Les personnages de Jérôme Ferrari errent comme des âmes en peine, prisonniers d’une fatalité qui semble les entraîner vers leur perte. Alexandre, tel un héros tragique condamné par le poids de son nom et de son passé, marche vers son destin inéluctable. L’île, avec ses traditions archaïques et sa beauté empoisonnée, l’enferme dans une prison dont il ne pourra s’évader. Shirin, quant à elle, cherche en vain à s’affranchir du poison du sang qui coule dans ses veines et de la violence héréditaire qui la rattache à sa famille. Le narrateur, témoin lucide et distant, observe la scène se dérouler sous ses yeux avec une sorte de fatalisme impuissant, conscient que les forces en jeu dépassent de loin sa compréhension et sa capacité à intervenir.
La présence obsédante de la mort, comme un personnage muet qui arpente les couloirs du récit, confère au roman un ton crépusculaire. Dans un monde gouverné par la brutalité et le non-sens, la quête de sens semble condamnée à l’échec, et le destin des hommes n’est qu’une course folle vers le néant.
L’œuvre de Jérôme Ferrari trouve ici un écho particulièrement troublant dans celle de Francis Carco dont le père était Corse. On y retrouve la même exploration des profondeurs de l’âme humaine, la même obsession pour la culpabilité et la rédemption, le même vertige face au chaos du monde et à l’absurdité de la condition humaine. Les héros des deux auteurs errent comme des ombres perdues, hantés par le doute et la recherche inassouvie d’un sens qui semble toujours hors d’atteinte.

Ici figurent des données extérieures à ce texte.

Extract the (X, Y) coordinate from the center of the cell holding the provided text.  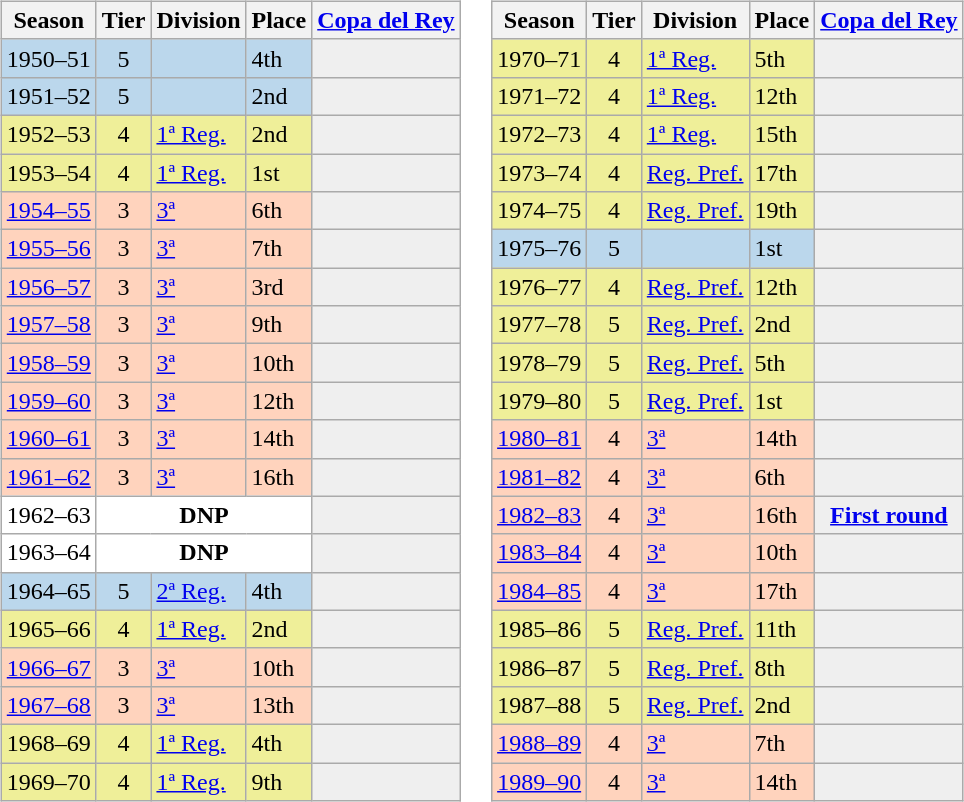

Vers une nouvelle sauvagerie

Nord Sentinelle est une œuvre sombre et puissante qui nous confronte aux ténèbres de l’âme humaine et à la complexité de notre rapport à l’altérité. Jérôme Ferrari, avec maestria et sans concession, dresse le portrait d’un monde où la violence et la mort semblent les seuls repères durables. Comme dans les romans de Francis Carco, (lisez Rue Pigalle, L’Equipe, Perversité) le lecteur est laissé seul, face à ses propres démons, sans aucune illusion de rédemption. Il ne reste plus qu’à contempler, avec une lucidité douloureuse, l’île retrouver son silence et ses ombres, et à se demander si la nuit qui vient de tomber sur elle sera jamais suivie d’une aube.